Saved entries
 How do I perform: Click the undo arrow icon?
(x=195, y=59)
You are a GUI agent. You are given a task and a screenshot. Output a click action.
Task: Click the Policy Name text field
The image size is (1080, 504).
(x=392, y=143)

### Task details
Retype every record above exactly as it appears.

### Answer to this task
 How do I perform: Click the undo arrow icon?
(x=195, y=59)
You are a GUI agent. You are given a task and a screenshot. Output a click action.
Task: Click the Policy Name text field
The image size is (1080, 504).
(x=392, y=143)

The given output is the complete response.